What you’re more likely to notice is better follow-up. ACOs embed care managers in emergency departments who alert your primary care doctor when you visit the ER. After a hospital stay, many ACOs send someone to your home within three to five days to review your discharge instructions, reconcile your medications, and check that your living situation supports recovery. If you have a chronic condition like diabetes or heart failure, you may get regular coaching on self-management, team-based medication reviews involving pharmacists, and closer monitoring between visits. The goal is to catch problems early and prevent the kind of crises that lead to expensive hospitalizations.

How Quality Is Measured

ACOs don’t just save money to earn rewards. They also have to meet quality standards across several categories. CMS evaluates ACOs on 33 quality measures spanning patient experience, care coordination, preventive health, and management of chronic conditions.

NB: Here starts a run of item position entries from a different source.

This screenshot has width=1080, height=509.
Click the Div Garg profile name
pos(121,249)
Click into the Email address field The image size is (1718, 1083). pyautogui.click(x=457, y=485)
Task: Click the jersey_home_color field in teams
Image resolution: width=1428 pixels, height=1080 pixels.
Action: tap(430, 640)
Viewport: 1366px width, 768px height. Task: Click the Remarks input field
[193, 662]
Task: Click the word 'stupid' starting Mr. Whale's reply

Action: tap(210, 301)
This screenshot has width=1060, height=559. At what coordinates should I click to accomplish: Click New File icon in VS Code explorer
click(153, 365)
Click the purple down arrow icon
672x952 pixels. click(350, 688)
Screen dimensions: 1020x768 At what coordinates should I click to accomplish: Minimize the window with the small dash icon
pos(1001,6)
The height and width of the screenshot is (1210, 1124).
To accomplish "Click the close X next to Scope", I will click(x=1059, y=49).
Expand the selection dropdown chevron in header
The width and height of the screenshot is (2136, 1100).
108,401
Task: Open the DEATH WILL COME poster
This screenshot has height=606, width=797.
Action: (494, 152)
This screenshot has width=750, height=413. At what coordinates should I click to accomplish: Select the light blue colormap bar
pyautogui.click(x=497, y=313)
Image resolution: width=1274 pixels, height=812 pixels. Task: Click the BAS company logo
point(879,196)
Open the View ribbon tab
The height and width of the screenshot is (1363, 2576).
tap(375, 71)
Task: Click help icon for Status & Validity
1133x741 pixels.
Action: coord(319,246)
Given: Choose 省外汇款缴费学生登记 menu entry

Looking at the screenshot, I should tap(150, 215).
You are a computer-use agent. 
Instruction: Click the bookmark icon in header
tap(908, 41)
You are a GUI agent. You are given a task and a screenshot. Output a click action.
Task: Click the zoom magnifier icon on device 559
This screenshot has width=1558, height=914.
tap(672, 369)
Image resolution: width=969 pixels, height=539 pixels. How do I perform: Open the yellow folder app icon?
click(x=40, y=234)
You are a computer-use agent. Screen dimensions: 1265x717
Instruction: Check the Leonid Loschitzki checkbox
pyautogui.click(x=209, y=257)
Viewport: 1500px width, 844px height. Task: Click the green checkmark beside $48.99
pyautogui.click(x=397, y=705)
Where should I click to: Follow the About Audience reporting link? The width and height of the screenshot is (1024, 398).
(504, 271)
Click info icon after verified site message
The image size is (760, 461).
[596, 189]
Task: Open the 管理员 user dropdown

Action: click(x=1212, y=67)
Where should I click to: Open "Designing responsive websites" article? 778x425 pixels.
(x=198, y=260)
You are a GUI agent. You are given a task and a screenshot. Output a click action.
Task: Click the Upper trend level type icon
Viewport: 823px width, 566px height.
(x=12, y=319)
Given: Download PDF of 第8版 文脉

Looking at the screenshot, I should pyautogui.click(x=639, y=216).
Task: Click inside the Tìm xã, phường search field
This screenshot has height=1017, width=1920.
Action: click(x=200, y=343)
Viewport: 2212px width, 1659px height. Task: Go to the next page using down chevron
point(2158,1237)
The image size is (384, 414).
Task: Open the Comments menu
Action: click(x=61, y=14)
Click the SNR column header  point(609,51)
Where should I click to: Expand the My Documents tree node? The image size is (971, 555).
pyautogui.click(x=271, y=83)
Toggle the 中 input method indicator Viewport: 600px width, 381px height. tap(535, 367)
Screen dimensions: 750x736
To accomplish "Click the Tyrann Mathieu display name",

On the patient experience side, ACOs are scored on how easily you can get timely appointments, how well your doctors communicate, and whether you’re involved in shared decision-making about your treatment. For care coordination, measures include hospital readmission rates, medication reconciliation after discharge, and whether providers use electronic health records to share information. Preventive health metrics track cancer screenings, flu vaccinations, blood pressure checks, tobacco use counseling, and depression screening.

For patients with chronic conditions, the measures get more specific. ACOs are evaluated on how well they manage blood sugar levels in people with diabetes, blood pressure control in people with hypertension, and appropriate medication use for patients with heart disease. An ACO that cuts costs by skimping on necessary care would fail these quality benchmarks and lose its shared savings payments.

Are ACOs Actually Saving Money?

The most recent data suggests they are, and the trend is accelerating. In 2024, ACOs in Medicare’s Shared Savings Program achieved the highest savings rates since the program launched. Out of 476 participating ACOs, 75% earned performance payments, covering about 80% of the 10.3 million patients assigned to the program. Those ACOs generated $4.1 billion in shared performance payments, while Medicare itself saved $2.5 billion relative to spending benchmarks.

Per-person savings also grew. Net savings per patient (the portion Medicare keeps) rose from $207 in 2023 to $245 in 2024. Gross savings per patient, split between ACOs and Medicare, jumped from $515 to $651 over the same period. These aren’t abstract accounting figures. They reflect fewer unnecessary hospital stays, better chronic disease management, and more efficient use of healthcare resources across millions of patients.

ACOs vs. Other Health Plan Models

ACOs are sometimes confused with HMOs or PPOs, but they work differently. An HMO requires you to choose providers within a defined network and typically requires referrals to see specialists. A PPO gives you more flexibility but charges higher costs for out-of-network care. An ACO in traditional Medicare doesn’t restrict your provider choices at all. It’s a coordination layer on top of your existing coverage, not a replacement for it.

Private insurers have also built ACO-style arrangements, sometimes marketed as “ACO health plans” or “accountable care plans.” These commercial versions may function more like a traditional insurance plan with a defined network, so the rules around provider choice can vary. If you’re considering a commercial ACO plan, it’s worth checking whether it limits your providers the way a Medicare ACO does not.

The defining feature of any ACO, whether Medicare or commercial, is the accountability structure. Your providers have a financial stake in your outcomes. That creates a fundamentally different dynamic than a system where every appointment and test is just another billing event.